Scan the data for "computer" and copy each matching line.

Dataset entries
▶

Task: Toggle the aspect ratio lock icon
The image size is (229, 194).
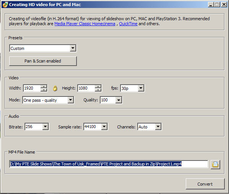Action: pyautogui.click(x=55, y=88)
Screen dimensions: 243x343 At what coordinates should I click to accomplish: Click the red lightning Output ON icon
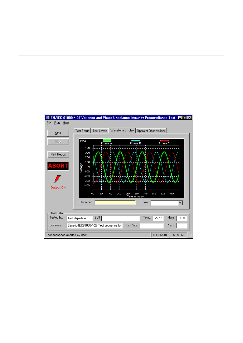tap(58, 179)
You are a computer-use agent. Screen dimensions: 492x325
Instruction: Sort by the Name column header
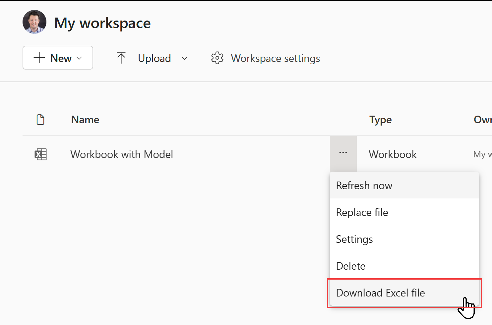[x=85, y=120]

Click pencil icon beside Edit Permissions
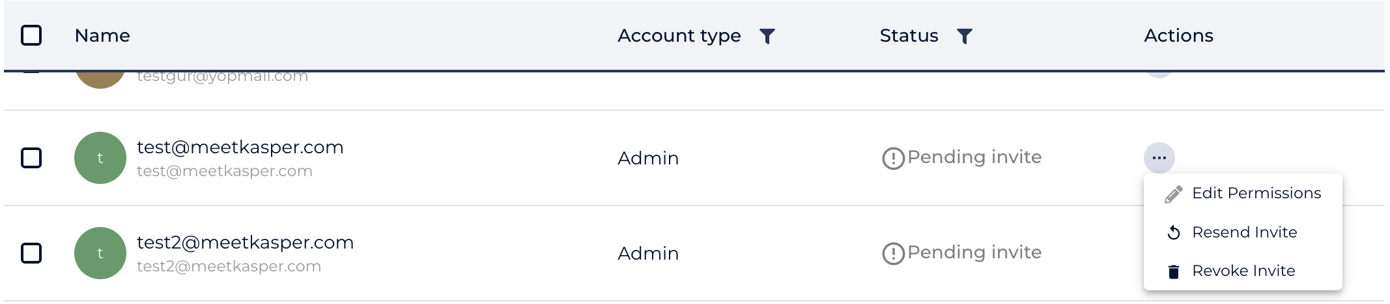[x=1174, y=194]
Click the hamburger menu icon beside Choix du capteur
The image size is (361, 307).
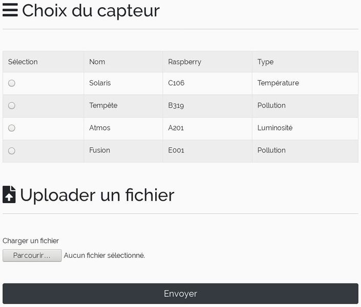click(x=10, y=10)
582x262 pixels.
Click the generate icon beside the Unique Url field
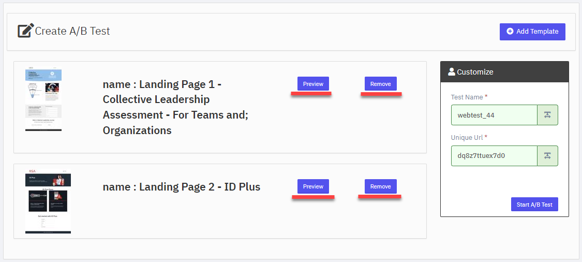(x=547, y=156)
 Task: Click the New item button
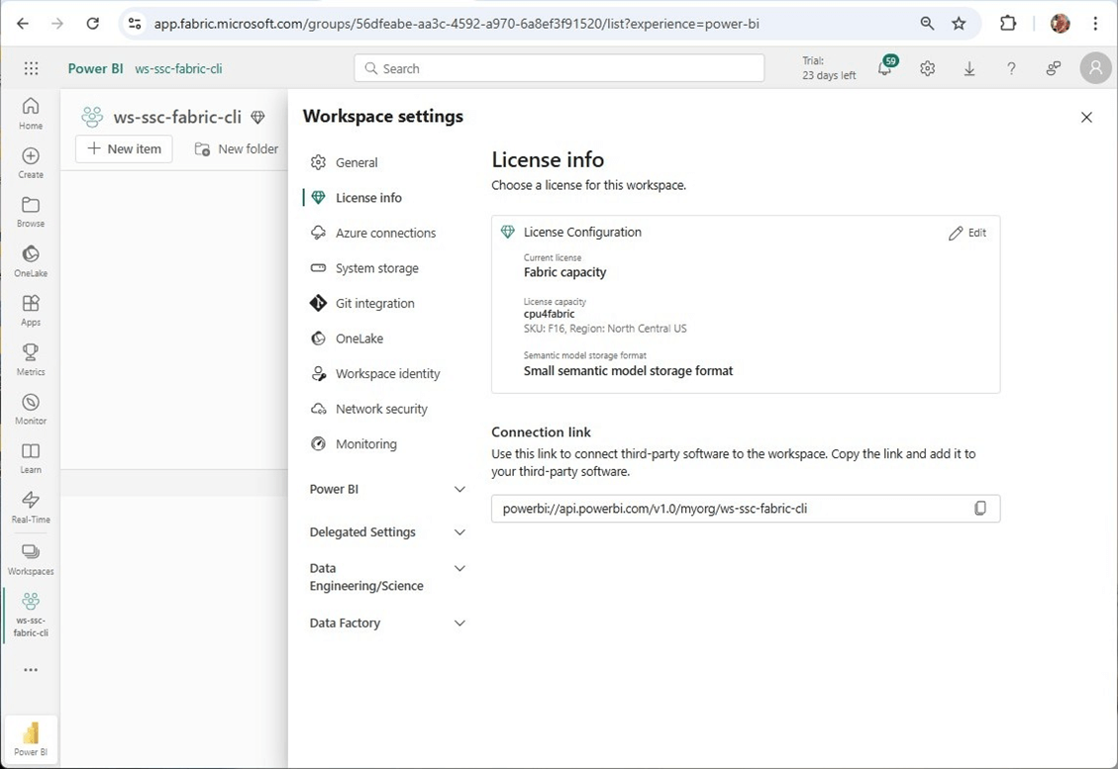coord(125,149)
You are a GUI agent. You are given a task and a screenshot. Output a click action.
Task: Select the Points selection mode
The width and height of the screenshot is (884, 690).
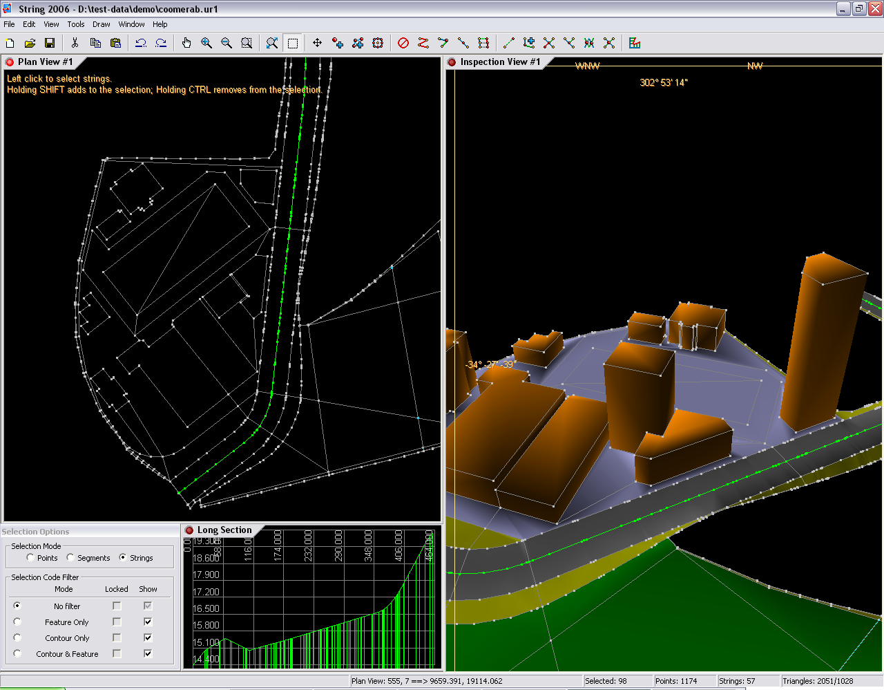[30, 557]
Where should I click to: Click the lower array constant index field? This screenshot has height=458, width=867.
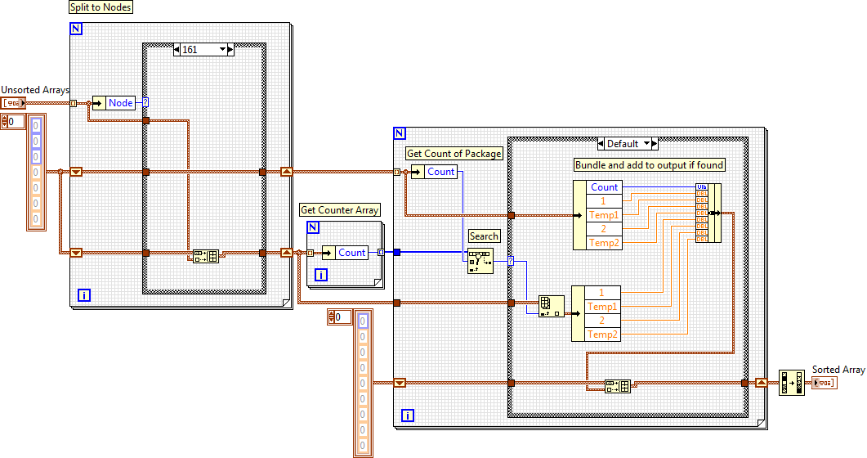click(x=343, y=317)
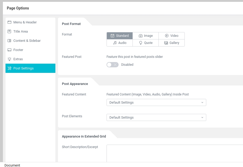Image resolution: width=243 pixels, height=167 pixels.
Task: Click the Title Area sidebar icon
Action: [9, 32]
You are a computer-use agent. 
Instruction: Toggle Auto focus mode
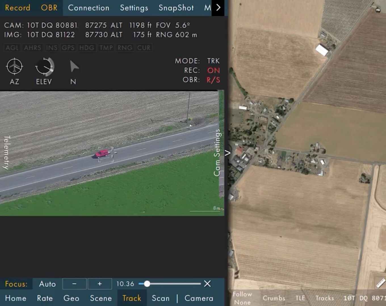click(47, 284)
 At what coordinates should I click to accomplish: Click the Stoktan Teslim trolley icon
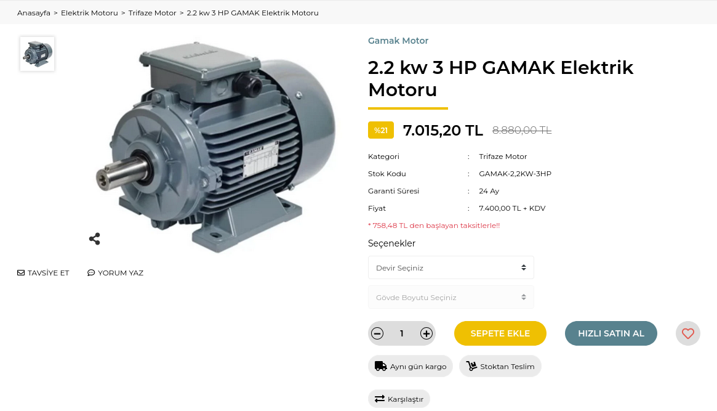tap(471, 366)
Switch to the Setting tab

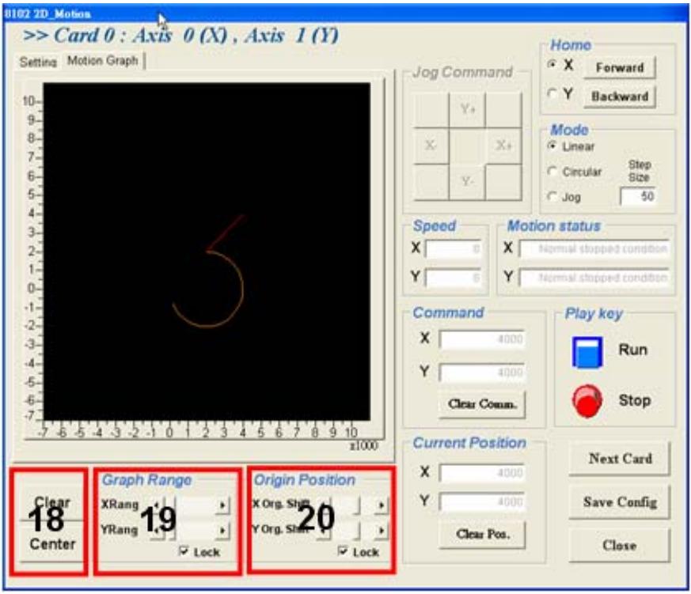(38, 62)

◀

[RESPONSE TO THE EXERCISE]:
You are a computer-use agent. Screen dimensions: 492x325
You are a computer-use agent. 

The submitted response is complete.